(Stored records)
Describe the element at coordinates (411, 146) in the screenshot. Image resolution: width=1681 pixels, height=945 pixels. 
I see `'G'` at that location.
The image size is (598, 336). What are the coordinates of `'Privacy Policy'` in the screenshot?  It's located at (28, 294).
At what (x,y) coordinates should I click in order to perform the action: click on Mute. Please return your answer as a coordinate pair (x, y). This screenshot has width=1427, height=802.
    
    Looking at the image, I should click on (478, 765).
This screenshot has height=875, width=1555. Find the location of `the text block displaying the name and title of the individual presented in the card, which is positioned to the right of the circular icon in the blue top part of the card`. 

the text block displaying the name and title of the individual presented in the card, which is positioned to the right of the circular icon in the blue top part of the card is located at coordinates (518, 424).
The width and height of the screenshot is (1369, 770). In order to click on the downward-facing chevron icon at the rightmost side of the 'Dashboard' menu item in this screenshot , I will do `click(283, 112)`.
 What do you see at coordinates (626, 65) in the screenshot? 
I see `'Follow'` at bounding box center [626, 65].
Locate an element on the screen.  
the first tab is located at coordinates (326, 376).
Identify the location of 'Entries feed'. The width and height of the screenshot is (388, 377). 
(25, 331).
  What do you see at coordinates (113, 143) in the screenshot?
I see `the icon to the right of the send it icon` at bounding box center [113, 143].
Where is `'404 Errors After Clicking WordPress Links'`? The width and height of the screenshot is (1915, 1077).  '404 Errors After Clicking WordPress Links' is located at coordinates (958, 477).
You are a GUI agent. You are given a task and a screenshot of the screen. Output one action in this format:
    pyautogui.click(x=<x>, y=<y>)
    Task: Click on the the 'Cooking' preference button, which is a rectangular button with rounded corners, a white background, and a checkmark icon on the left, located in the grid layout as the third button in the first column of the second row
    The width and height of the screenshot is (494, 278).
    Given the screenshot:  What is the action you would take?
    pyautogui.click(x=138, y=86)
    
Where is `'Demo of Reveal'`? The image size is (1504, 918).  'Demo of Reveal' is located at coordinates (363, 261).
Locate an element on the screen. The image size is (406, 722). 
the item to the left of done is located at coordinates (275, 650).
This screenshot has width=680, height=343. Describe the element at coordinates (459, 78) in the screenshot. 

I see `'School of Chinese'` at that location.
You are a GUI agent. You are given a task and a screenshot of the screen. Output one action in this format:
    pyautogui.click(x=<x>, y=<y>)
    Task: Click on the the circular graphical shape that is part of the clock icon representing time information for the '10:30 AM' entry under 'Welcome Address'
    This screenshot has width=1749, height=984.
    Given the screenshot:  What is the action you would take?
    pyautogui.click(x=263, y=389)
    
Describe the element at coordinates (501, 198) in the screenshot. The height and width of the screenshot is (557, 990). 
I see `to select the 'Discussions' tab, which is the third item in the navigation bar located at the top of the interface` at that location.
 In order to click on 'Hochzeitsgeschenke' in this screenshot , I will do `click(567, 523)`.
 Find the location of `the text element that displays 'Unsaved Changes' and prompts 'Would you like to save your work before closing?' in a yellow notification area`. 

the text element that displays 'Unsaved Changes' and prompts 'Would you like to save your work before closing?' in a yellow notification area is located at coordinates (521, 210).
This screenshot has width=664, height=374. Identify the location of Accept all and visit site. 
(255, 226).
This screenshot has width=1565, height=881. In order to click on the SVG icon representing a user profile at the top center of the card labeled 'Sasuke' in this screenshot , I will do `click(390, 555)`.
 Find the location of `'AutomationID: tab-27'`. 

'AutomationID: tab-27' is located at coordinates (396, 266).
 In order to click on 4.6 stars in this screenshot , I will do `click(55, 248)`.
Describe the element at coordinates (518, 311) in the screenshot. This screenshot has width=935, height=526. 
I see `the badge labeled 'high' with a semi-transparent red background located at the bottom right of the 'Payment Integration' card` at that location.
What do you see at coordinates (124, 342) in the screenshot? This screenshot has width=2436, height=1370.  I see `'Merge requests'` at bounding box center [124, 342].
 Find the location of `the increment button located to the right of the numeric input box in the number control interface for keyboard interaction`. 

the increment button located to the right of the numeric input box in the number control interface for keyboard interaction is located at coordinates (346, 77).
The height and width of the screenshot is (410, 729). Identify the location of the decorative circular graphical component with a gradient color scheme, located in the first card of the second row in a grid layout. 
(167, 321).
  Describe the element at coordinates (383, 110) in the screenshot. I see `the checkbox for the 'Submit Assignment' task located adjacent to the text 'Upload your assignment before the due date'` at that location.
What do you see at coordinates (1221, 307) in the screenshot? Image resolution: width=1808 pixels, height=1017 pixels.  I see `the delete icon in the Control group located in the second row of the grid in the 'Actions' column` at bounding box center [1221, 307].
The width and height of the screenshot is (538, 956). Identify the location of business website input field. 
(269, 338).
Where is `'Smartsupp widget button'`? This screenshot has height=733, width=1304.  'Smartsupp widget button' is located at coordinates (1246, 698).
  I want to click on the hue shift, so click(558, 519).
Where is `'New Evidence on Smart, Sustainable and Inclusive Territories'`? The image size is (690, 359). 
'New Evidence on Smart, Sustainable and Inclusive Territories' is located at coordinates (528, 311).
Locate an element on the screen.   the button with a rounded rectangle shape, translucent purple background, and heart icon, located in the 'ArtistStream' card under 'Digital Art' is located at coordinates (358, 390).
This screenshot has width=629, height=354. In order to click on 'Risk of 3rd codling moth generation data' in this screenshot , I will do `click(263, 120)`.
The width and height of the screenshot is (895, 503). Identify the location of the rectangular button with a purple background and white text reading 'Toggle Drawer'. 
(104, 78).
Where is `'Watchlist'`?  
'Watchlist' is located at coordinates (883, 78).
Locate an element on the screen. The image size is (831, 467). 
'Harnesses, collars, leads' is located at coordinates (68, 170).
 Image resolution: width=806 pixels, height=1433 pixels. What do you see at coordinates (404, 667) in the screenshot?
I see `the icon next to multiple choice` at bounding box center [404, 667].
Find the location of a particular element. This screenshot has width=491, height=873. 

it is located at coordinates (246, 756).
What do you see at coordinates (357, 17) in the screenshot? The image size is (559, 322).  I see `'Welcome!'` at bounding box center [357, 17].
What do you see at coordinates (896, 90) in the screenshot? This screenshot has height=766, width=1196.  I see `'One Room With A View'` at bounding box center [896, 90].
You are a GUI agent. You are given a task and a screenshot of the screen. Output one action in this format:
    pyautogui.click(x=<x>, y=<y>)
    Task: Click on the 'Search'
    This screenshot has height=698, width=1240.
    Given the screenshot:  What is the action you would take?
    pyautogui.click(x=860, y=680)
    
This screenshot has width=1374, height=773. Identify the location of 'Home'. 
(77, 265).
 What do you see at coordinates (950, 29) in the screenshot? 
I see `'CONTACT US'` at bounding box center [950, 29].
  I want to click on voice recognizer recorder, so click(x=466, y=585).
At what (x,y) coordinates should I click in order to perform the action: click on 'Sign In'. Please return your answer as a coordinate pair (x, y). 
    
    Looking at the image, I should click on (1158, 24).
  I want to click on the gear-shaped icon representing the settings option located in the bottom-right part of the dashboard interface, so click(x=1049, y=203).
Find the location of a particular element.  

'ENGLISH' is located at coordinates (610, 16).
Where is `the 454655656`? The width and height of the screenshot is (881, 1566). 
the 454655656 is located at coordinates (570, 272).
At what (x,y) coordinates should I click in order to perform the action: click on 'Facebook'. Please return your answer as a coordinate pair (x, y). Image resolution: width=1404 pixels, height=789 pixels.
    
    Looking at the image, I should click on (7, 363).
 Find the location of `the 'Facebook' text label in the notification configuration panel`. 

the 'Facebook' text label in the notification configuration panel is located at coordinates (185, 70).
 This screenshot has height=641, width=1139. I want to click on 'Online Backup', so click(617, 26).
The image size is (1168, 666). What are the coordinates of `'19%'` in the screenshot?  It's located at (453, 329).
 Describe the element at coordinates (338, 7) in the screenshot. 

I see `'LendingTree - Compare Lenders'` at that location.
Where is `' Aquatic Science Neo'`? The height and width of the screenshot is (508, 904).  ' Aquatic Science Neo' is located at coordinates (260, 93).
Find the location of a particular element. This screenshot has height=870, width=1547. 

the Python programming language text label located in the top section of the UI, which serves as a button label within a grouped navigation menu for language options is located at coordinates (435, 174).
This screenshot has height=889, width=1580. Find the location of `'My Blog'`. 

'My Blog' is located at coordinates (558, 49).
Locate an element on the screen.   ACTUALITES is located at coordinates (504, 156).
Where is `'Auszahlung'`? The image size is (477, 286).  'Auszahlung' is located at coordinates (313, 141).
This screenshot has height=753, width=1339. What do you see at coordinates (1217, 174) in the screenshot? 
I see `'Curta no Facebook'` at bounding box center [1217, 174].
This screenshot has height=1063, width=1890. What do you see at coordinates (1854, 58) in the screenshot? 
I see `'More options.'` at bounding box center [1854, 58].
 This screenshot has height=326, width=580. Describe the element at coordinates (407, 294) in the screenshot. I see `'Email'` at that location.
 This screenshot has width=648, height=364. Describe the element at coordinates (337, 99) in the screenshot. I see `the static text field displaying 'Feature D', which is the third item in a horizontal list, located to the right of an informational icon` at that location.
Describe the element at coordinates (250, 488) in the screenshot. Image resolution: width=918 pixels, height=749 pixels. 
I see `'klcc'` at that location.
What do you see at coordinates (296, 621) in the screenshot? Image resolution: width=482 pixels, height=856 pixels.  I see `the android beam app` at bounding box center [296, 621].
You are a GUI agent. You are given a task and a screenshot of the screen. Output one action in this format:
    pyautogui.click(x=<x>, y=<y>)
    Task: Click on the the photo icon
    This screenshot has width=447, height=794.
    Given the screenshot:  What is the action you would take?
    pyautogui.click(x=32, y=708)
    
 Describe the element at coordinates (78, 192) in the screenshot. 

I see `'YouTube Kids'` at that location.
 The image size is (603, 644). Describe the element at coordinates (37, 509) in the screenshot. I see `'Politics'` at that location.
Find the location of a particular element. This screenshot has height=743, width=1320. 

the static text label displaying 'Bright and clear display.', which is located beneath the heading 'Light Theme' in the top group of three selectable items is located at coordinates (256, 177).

- Objective
Please copy the rows above exactly as they appear, from the line containing "In order to click on 4.6" through the line containing "(269, 338).".

- Right answer
 In order to click on 4.6 stars in this screenshot , I will do `click(55, 248)`.
Describe the element at coordinates (518, 311) in the screenshot. This screenshot has width=935, height=526. 
I see `the badge labeled 'high' with a semi-transparent red background located at the bottom right of the 'Payment Integration' card` at that location.
What do you see at coordinates (124, 342) in the screenshot? This screenshot has width=2436, height=1370.  I see `'Merge requests'` at bounding box center [124, 342].
 Find the location of `the increment button located to the right of the numeric input box in the number control interface for keyboard interaction`. 

the increment button located to the right of the numeric input box in the number control interface for keyboard interaction is located at coordinates (346, 77).
The height and width of the screenshot is (410, 729). Identify the location of the decorative circular graphical component with a gradient color scheme, located in the first card of the second row in a grid layout. 
(167, 321).
  Describe the element at coordinates (383, 110) in the screenshot. I see `the checkbox for the 'Submit Assignment' task located adjacent to the text 'Upload your assignment before the due date'` at that location.
What do you see at coordinates (1221, 307) in the screenshot? Image resolution: width=1808 pixels, height=1017 pixels.  I see `the delete icon in the Control group located in the second row of the grid in the 'Actions' column` at bounding box center [1221, 307].
The width and height of the screenshot is (538, 956). Identify the location of business website input field. 
(269, 338).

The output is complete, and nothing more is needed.